Women who have had abdominal hysterectomies should discuss with their doctors when exercise programs more intense than walking can be started. The abdominal muscles are important for supporting the upper body, and recovering strength may take a long time. Even after the wound has healed, the patient may have an on-going feeling of overall weakness, for some time. Some women do not feel completely well for as long as a year while others may recover in only a few weeks.
If a woman has had her cervix removed, she no longer needs annual Pap smears, unless she has had a prior history of abnormal Pap testing, or had cancer found at the surgery. However, women who have had any type of hysterectomy should continue to receive routine pelvic and breast exams, and mammograms.
Premature Menopause after Hysterectomy
Surgical removal of the ovaries causes immediate menopause.
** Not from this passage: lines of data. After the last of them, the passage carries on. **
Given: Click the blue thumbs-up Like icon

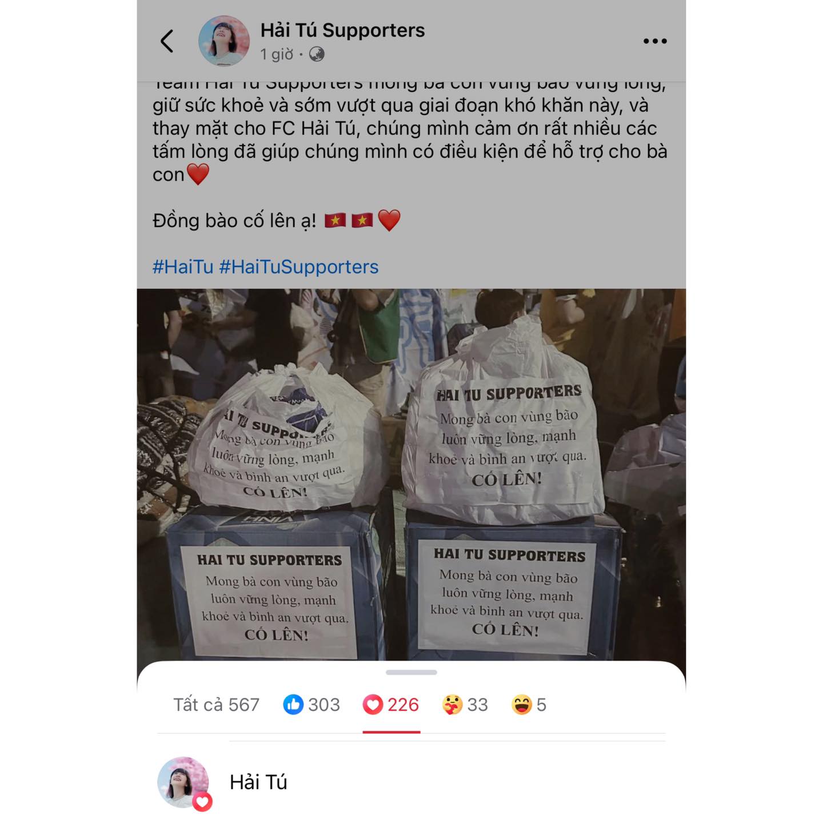Looking at the screenshot, I should [293, 705].
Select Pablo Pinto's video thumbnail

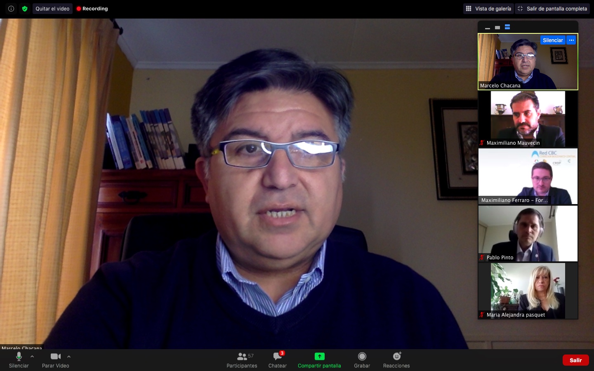coord(528,233)
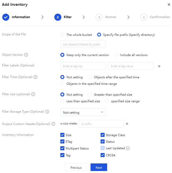This screenshot has width=172, height=173.
Task: Open the Filter Storage Type dropdown
Action: click(83, 112)
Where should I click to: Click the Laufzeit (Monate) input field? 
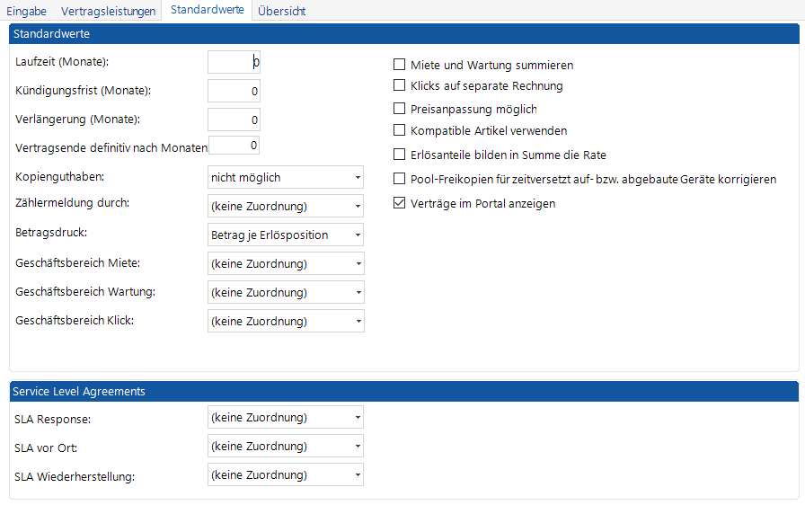coord(234,62)
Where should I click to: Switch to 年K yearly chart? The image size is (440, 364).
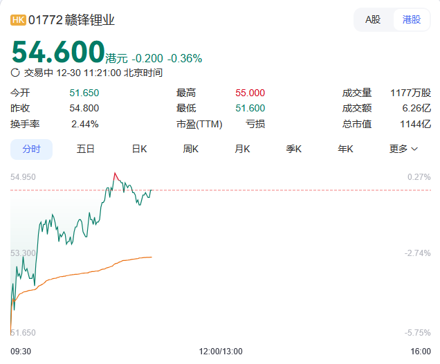pyautogui.click(x=345, y=149)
If the ovaries are not removed, they will usually continue to secrete hormones until the natural age of menopause (average age 51 to 52 years), even after the uterus is removed.
Because hysterectomy removes the uterus, a woman will no longer experience menstrual periods, even if she has not become menopausal. Studies show that women who have had hysterectomies become menopausal on average 1 to 3 years earlier than would naturally occur.
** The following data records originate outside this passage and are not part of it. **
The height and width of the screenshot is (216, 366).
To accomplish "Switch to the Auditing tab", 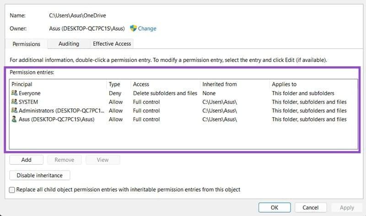I will (x=69, y=44).
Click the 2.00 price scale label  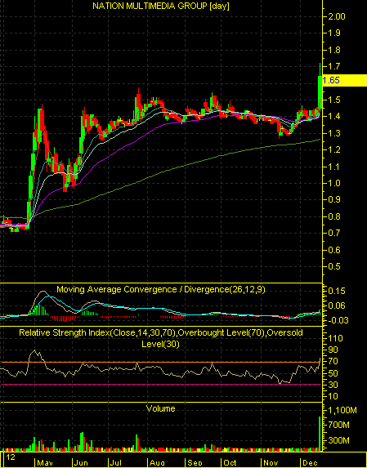pyautogui.click(x=337, y=16)
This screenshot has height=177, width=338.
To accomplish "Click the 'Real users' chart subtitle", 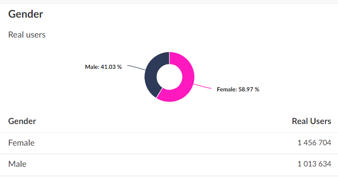I will click(27, 34).
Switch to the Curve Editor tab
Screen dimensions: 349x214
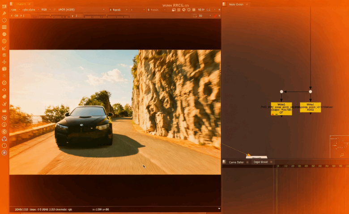(236, 162)
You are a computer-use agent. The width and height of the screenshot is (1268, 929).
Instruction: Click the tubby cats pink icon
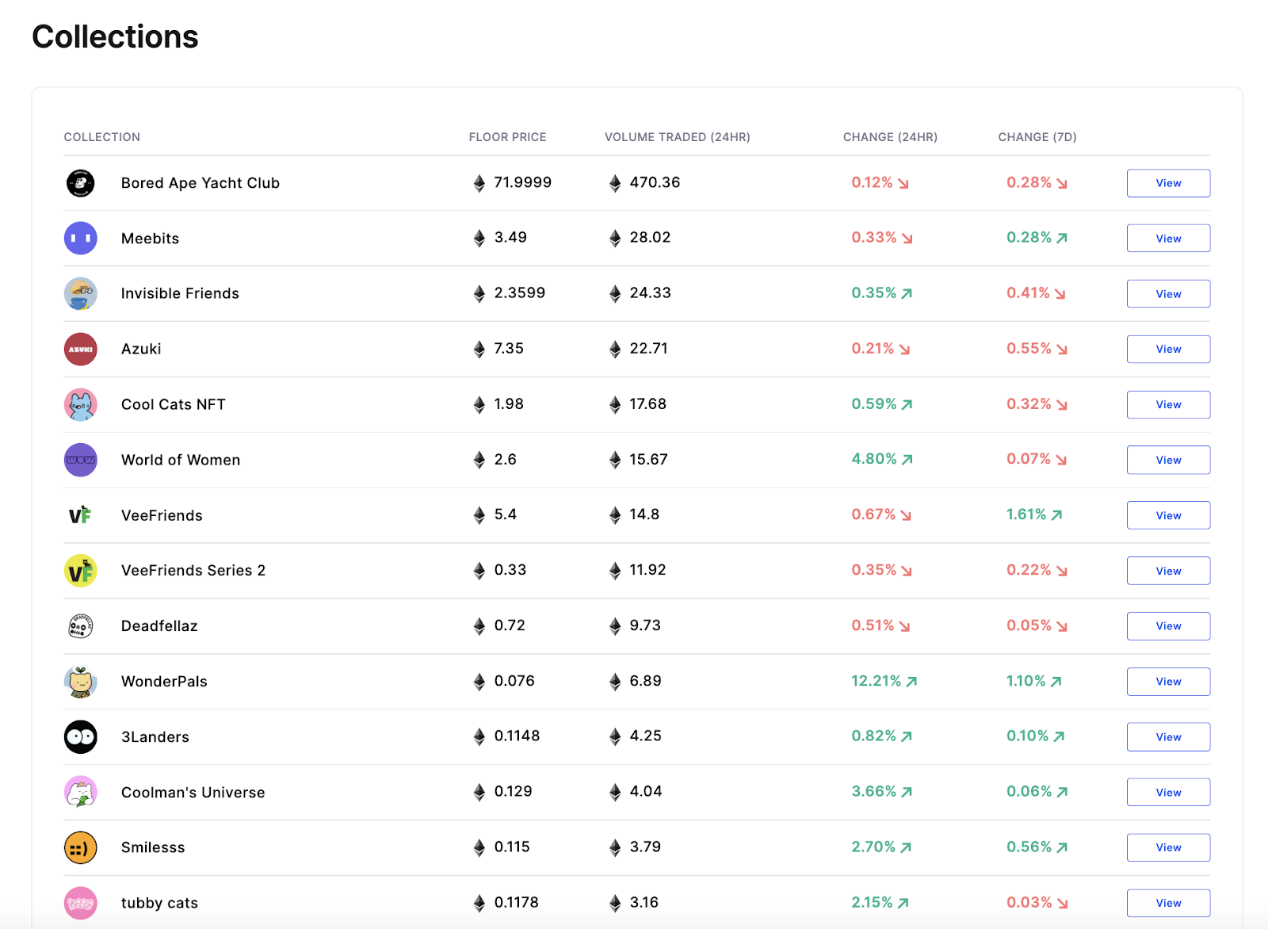[80, 903]
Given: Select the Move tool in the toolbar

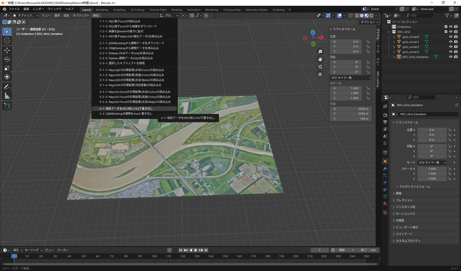Looking at the screenshot, I should point(7,50).
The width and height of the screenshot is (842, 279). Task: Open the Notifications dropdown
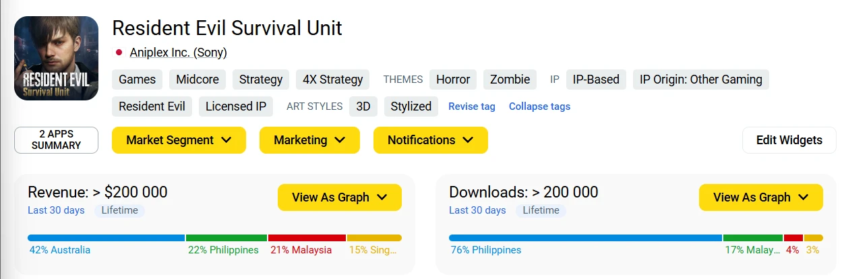[430, 140]
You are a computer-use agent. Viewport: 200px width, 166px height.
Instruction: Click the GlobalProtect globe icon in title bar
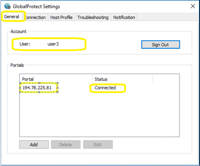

Your doctor may recommend you take hormone therapy (HT) after your hysterectomy. Women who have had a hysterectomy are given estrogen-only therapy (ET), which may be administered as pills or as a skin patch that releases the hormone into the bloodstream. It can also be given locally to treat specific symptoms such as vaginal dryness (see below). Hot flashes and vaginal dryness are the most common menopausal symptoms. Hot flashes are often more severe after surgical menopause than in menopause that occurs naturally.
Sexuality after Hysterectomy
Sexual intercourse may resume 6 to 12 weeks following surgery. The effect of hysterectomy on sexuality varies among women. Most studies show no negative impact on sexuality after hysterectomy. A small percentage of women notice a negative impact on their sex drive or response. Other women report increased sexual drive and pleasure because they are free from the problems that prompted hysterectomy.
A vaginal lubricant can help reduce vaginal dryness.Vaginal moisturizing agents are available over the counter and may be effective. Dryness may be more of an issue due to loss of the cervical mucus. In studies done on the subject, a low-dose vaginal estrogen treatment applied directly into the vagina is the most effective treatment for vaginal dryness. It will need to be prescribed by your doctor. Topical vaginal estrogen is available in a cream, tablet, or ring that is inserted into the vagina.